BIS Warns Stablecoins Fail Key Monetary Tests
The Bank for International Settlements (BIS) has issued a stark warning about the viability of stablecoins as a form of money, arguing that they fail to meet key criteria essential for a stable monetary system. According to the BIS's 2025 Annual Economic Report, stablecoins fall short in terms of "singleness," "elasticity," and "integrity," making them vulnerable to misuse and posing significant risks to financial stability and monetary sovereignty.
Stablecoins, which have been touted as a bridge between traditional finance and digital assets, are issued by private entities and do not always maintain a fixed exchange rate. This lack of stability undermines the "no-questions-asked" principle that makes conventional money effective. Hyun Song Shin, BIS’s Economic Adviser, highlighted that the value of a stablecoin can fluctuate depending on its issuer or perceived stability, as seen in past failures like TerraUSD. This variability means stablecoins fail the first test of "singleness," which requires money to be universally accepted at face value.
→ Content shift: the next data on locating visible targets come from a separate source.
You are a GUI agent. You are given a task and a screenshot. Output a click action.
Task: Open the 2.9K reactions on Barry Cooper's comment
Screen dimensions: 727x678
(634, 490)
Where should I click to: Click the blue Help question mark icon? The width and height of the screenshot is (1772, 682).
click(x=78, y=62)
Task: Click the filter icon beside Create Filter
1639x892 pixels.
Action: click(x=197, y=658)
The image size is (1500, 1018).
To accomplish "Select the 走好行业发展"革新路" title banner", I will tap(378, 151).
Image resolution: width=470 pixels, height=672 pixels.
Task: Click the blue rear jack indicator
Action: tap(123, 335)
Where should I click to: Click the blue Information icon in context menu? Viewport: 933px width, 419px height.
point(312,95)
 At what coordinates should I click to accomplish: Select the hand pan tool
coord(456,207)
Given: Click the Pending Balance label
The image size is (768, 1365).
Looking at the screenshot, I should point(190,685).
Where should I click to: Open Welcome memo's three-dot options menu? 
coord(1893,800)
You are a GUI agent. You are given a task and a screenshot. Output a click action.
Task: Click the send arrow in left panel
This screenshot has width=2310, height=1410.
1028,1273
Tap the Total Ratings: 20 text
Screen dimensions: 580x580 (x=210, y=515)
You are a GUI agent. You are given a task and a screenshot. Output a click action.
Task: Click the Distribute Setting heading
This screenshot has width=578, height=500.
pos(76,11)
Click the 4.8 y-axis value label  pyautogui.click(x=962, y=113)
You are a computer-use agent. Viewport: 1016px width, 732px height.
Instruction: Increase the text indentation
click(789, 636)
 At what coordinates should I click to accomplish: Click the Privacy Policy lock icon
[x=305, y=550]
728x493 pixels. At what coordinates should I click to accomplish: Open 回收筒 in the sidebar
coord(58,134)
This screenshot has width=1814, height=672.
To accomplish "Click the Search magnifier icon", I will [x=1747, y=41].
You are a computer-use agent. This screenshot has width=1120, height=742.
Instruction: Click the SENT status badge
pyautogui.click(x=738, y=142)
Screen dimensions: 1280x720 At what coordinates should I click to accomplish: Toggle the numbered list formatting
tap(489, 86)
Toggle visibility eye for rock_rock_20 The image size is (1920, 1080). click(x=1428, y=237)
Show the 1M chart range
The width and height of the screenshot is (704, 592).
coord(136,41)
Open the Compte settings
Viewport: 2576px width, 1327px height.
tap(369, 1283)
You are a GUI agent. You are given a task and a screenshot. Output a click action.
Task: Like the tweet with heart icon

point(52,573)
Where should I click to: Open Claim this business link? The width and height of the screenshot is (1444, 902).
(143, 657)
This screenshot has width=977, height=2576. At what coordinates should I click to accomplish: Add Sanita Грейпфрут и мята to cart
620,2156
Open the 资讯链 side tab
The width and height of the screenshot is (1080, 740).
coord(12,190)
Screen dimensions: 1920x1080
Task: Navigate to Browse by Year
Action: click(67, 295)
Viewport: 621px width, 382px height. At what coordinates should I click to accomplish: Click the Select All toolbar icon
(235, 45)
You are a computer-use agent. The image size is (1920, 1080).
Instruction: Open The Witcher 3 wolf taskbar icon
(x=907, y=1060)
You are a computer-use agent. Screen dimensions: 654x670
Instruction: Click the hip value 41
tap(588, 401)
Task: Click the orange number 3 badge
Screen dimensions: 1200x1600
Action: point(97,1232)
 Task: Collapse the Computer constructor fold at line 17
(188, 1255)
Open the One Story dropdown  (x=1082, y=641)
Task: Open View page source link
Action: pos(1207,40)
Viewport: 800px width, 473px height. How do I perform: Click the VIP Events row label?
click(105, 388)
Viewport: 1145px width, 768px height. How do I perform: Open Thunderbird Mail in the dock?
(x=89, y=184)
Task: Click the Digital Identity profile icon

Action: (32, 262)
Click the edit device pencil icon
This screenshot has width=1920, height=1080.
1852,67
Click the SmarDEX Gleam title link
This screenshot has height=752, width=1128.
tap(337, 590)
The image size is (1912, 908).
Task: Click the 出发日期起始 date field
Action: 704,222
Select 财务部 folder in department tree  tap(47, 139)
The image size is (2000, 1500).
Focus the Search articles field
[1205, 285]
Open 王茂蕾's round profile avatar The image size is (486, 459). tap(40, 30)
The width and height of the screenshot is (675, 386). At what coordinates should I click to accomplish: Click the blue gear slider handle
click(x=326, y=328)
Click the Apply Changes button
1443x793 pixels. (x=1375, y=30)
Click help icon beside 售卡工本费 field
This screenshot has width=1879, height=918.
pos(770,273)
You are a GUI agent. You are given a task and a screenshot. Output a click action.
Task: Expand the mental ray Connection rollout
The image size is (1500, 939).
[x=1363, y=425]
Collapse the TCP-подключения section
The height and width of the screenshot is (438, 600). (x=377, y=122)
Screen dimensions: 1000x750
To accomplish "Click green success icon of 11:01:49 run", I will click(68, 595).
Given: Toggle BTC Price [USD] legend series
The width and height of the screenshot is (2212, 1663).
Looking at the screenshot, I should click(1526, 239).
In addition to singleness, stablecoins also lack "elasticity," the ability of a monetary system to expand and contract its supply in response to economic shocks. Central banks use tools like interest rates and liquidity injections to achieve this, but stablecoins require significant upfront funding to mimic such flexibility. The BIS compared stablecoins to a rigid cash-in-advance setup, which cannot scale or contract in moments of crisis or heavy demand, making them unsuitable for the modern financial system.
The report also raised concerns about the "integrity" of stablecoins, noting that they are often transacted through unhosted wallets on public blockchains, making them highly vulnerable to criminal misuse. This vulnerability poses a significant threat to the integrity of the monetary system, as stablecoins can be used for illicit activities without proper oversight.
The BIS further warned that the uncontrolled use of stablecoins, especially across borders, could threaten the monetary sovereignty of smaller or developing economies. If citizens begin to favor dollar-pegged stablecoins over their national currencies, central banks may lose control over domestic monetary policy. This is particularly concerning for newer or smaller markets, where capital flight and inflation risks are already higher. Hyun Song Shin compared stablecoins to 19th-century U.S. private banknotes, which traded at different rates and caused economic instability, highlighting the historical lessons about the limitations of unsound money.
Given these findings, the BIS is calling for strict regulatory frameworks that limit the role of stablecoins. It warned against giving them the same level of trust or functionality as state-backed money. The report emphasized the need for bold action by central banks and other public authorities to push the financial system along the right path. The timing of this warning is particularly noteworthy, as it comes just days after the U.S. Senate passed the GENIUS bill, which, if approved by the House, could increase stablecoin usage across the United States and beyond.